In major markets around the United States, hotel performance is suffering due to a phenomenon that is forever a part of our world: the addition of new supply to our competitive sets.  There is nothing alarming about this fact; as markets grow, demand AND supply grows, and this creates a cycle that is largely healthy for us all.  Every so often, however, these cycles cause us to falter in terms of performance, and we must stop to wonder why.

 By way of specific example, I draw your attention to a particular market that today is running highly respectable occupancy of nearly 80% which is basically flat to last year.  At the same time, this market is running average daily rate figures that vary anywhere from 10% to 25% lower than the same period of last year.  As a result, RevPAR and Revenue are down, and ultimately owner profit is down.  Why is it that a high-demand market can be experiencing such a decline in price?  Is it not a fundamental of pricing that as demand grows or at least stays strong, so too should price remain constant?

 The variable here, the basic reason for strong, growing occupancies along with significantly declining rates is, in a word, us.  We as hotel operators and owners are notorious for responding to the arrival of new competition by lowering our prices.  In the classic “race to the bottom,” we greet newcomers to our comp sets with the very generous notion of lowering our rates out of fear that if we don’t do so, these new competitors will simply steal all of our business.  This is a good news/bad news situation; the bad news is obvious, as rates and RevPAR decline.  The good news may be less clear, but lies in the fact that we as hotel owners and operators have complete control over reversing this negative trend.

 New competition is a reality, and is often good for a market in the long-term.  How we handle the absorption of such new competition is the challenge, and the opportunity for each of us.  Behaviorally, we understand that customers will try new products.  In the hotel space, this means that new properties that appear to be bona fide competitors will (at least temporarily) steal market share from us when they open, as guests “test drive” the latest new product.  While we really can’t control this, we absolutely can influence how that guest behaves after they have tried the new guy.  For some customers, price will always be the primary factor when choosing a hotel.  As a result, if the new guy opens with introductory rates or special offers that are below current market standard, some customers will move in that direction regardless of anything that we might do.  However, many of our customers are influenced by more than just price, i.e. location, amenities, loyalty program, and, yes, SERVICE.  For many customers who try the new competition simply because it is new, our continued commitment to service etc., should play a strong role in their decision to return to us for future stays.  This is particularly true when you consider that newer hotels often still have to work out the kinks when it comes to delivering service; in this case, our existing hotels have a clear advantage.

 Knowing all of this, why is it that we choose to lower our prices when these new competitors open their doors?  From an outsider’s perspective, our actions would seem to suggest that we have no confidence in our location, in our amenities, in our loyalty program, or in our SERVICE.  As a result, we determine that the only way that we can compete with the new kid in town is by lowering our price to get closer to their “introductory offers.”

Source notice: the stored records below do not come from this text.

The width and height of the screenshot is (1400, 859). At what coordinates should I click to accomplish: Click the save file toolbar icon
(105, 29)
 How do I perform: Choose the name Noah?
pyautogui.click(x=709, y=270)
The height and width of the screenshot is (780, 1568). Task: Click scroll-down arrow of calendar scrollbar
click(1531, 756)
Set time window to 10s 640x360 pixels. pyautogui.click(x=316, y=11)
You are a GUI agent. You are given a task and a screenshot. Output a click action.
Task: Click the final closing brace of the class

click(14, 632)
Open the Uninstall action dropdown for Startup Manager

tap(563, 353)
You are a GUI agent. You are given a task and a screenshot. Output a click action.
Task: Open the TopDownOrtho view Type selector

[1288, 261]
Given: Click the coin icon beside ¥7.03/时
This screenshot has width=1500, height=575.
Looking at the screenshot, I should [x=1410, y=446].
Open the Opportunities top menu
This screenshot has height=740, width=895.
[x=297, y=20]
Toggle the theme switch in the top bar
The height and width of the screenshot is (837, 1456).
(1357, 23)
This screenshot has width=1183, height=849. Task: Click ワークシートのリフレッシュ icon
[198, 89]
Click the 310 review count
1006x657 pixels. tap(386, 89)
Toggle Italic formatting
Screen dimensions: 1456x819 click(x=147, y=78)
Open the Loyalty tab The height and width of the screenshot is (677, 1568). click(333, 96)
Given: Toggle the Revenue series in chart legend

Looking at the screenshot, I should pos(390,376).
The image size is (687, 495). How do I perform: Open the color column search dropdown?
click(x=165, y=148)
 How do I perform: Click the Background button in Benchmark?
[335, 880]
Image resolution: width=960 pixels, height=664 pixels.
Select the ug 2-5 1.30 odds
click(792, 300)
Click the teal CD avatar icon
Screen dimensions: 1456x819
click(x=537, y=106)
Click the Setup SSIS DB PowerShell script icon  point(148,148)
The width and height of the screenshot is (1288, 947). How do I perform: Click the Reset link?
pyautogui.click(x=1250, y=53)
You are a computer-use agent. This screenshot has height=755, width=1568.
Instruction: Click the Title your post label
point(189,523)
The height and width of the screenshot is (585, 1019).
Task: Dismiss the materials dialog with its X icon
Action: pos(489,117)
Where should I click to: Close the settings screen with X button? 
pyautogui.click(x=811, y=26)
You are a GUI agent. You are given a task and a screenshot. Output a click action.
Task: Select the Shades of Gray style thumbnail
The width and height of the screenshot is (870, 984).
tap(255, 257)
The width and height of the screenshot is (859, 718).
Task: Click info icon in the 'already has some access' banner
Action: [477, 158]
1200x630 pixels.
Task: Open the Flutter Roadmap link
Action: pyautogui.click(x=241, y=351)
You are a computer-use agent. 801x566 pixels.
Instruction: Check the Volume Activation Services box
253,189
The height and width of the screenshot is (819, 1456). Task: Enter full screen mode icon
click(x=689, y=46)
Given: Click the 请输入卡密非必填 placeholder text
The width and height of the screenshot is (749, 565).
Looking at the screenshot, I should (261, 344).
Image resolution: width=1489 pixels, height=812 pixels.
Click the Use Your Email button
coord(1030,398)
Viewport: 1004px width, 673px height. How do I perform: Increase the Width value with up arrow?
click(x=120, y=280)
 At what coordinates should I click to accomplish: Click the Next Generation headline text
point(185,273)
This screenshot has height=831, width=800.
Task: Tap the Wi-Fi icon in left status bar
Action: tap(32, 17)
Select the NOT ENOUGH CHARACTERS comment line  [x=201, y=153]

 We, the hotel owners and operators of the world, have to make this stop.  We work hard to train our salespeople that we must sell from a position of value, and then we turn around in cases like these and sell from a position of price.  It’s fundamentally incorrect, and we all know this!  When Mercedes introduces a new model, BMW does not lower their prices; why do we?

 As always, the devil is in the detail.  A comprehensive strategy to support our position within our marketplaces is crucial, it is not simply a question of holding the line on price.  However, in order to develop such a strategy, we must first believe in ourselves. We must believe that we can successfully survive the onset of new competition by holding true to the principles and strategies that have made us successful in the first place—first, a refusal to waiver or cave to   new entrants and their special offer price cutting strategies; second, revisiting our core competencies on the property level to ensure maximum quality and value for the guest, etc.  Adherence to these basics can reaffirm our customers’ commitment to us, despite the temptation of lower priced new market entrants.

 After all, if we can’t believe in our ability to deliver on our brand promises and commitment to service, etc, how can we expect our customer to believe in us?